Lucan frowned. “We’re all but certain Opus members are in contact with one another electronically. Are you saying there’s no trace of communication software or log files anywhere on that computer?”
“They’re too careful for that. The process to delete directories and data was set to run every night like clockwork. I was able to kill it before it took off one last time. In Riordan’s purge file, I found an ID fragment for a secured private network.” Gideon blew out a deep sigh. “And that’s where my problems began. There’s a lock on the network—a very sophisticated program that acts as a booby trap on the whole thing. I nearly set it off today before I realized what I’d run into. Whoever programmed it knows their shit. We’re talking pro skills and then some.”
“Are you going to be able to break it?”
Zael hadn’t known Lucan very long, but he doubted any man or woman in the room right now had ever heard the note of doubt that crept into the Order leader’s deep voice.
Gideon was quiet for a long moment, and that silence said a lot. “I’ll break it. I’m not going to rest until I do.”
Lucan nodded grimly. “Good answer.”
Then he turned his serious gaze on Zael. “I don’t suppose I need to tell you that anything you hear in this room tonight is to be held in the strictest confidence.”

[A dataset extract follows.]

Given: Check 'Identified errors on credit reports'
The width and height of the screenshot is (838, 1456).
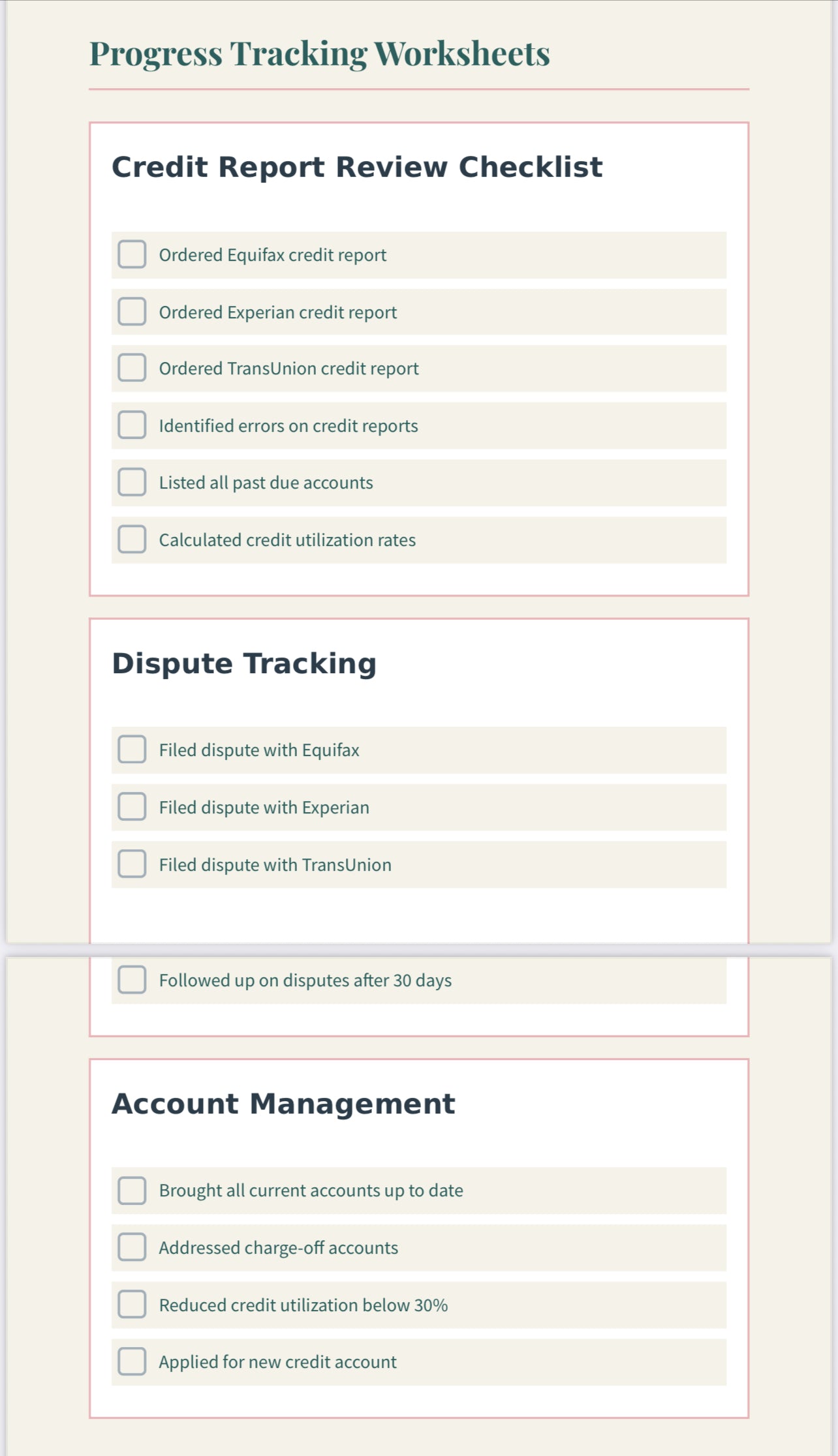Looking at the screenshot, I should click(x=132, y=425).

Zael inclined his head. “Of course. You have my word.”
Now that Lucan and the other warriors were looking at him, Zael felt the weight of their curiosity—even suspicion—come to rest on him.
“You never mentioned what you were doing in London last night, Zael. There on business of some kind?” Lucan studied him, his shrewd gray eyes assessing.

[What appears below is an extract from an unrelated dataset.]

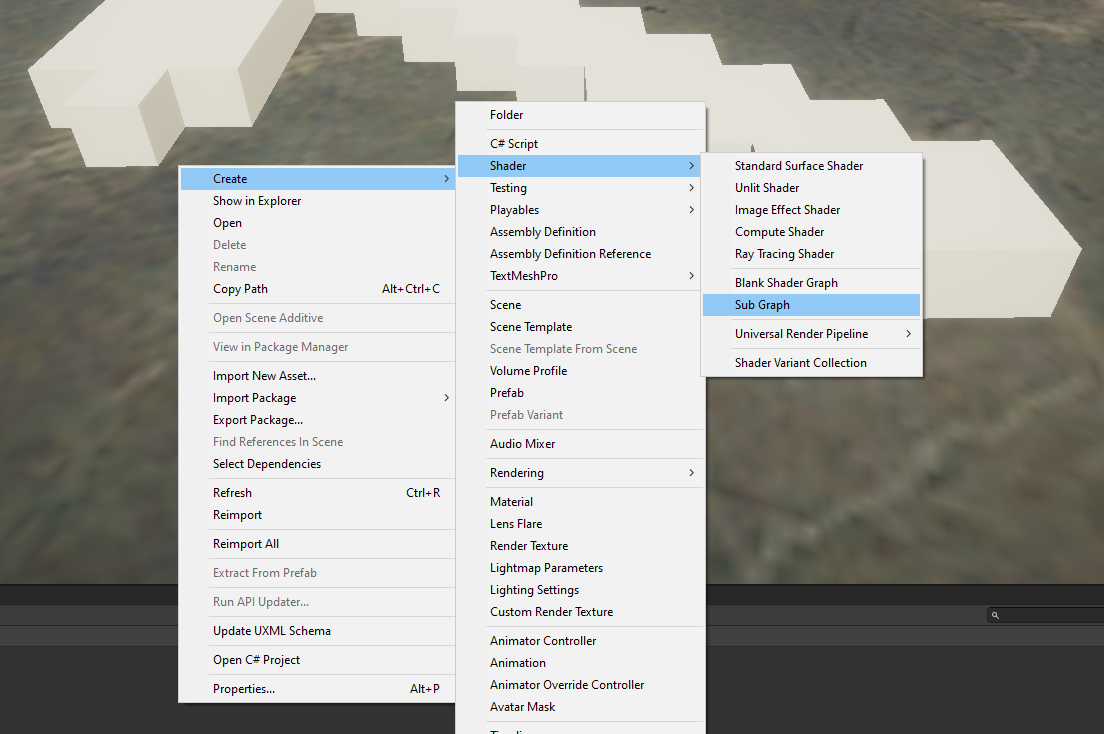Viewport: 1104px width, 734px height.
Task: Open Properties from context menu
Action: click(x=244, y=689)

“No,” Zael admitted. “I wasn’t there on business.”
“Pleasure, then?” The Order’s leader was asking casually, but there was no mistaking that this was a test of trust. Lucan may not know for certain what sent Zael to the very city where Opus Nostrum had just done their worst, but he would damned sure know if Zael attempted to deceive him.
And if that happened, any alliance they’d forged would be weakened practically before it began.

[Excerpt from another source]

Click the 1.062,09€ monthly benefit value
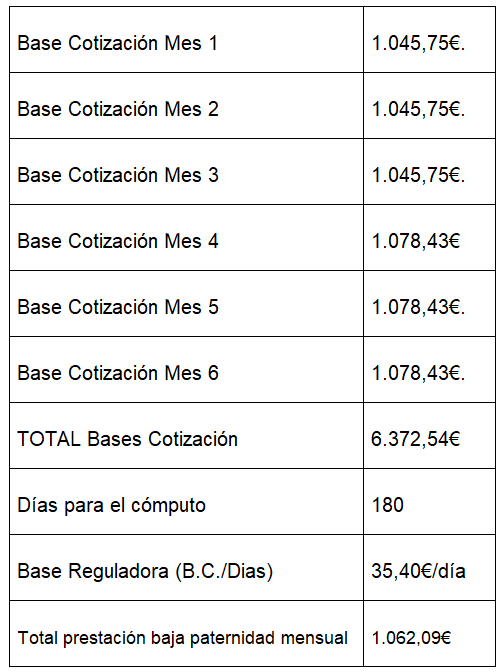 411,638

“I didn’t go to London for business or pleasure. I went there to see Brynne.”
Across the room, her tense anticipation was a palpable current in the air. Zael glanced her way now, and instead of seeing her eyes divert or avoid him, she stared at him in resignation. In unspoken misery and contempt.
But Zael wasn’t about to lie to his new friends. He needed their trust as much as they needed his.
“When Brynne and I met here last week, I thought there might’ve been some spark of interest. After hearing what happened with Riordan and the councilman who killed himself in the middle of a house party Brynne was attending, I decided to search her out and look in on her, make sure she was all right. See if I was right about her interest in me.”
He didn’t have to glance her way now to know that she was silently wishing for a sinkhole to open up and swallow him. Tavia, Chase, and several other Order members exchanged surprised looks before those intrigued gazes volleyed between Brynne and him.
“I was mistaken,” he said.
Even if part of him knew better, he would give her this one courtesy in front of her sister and friends. Let Brynne call him an asshole for tormenting her when they were alone, but anything that happened between them was going to remain private if he had anything to say about it.
Still, just thinking about Brynne’s lips on his was enough to ignite his arousal all over again. Even here, in a room full of lethal Breed warriors who’d likely want to string up any Atlantean who deigned to put his hands on one of their females.
Zael had wanted to do far more than that with Brynne last night, but he’d been serious about not letting her blame the alcohol—or him—for it later. Now all he had to show for his dubious display of honor was regret and a bad case of blue balls.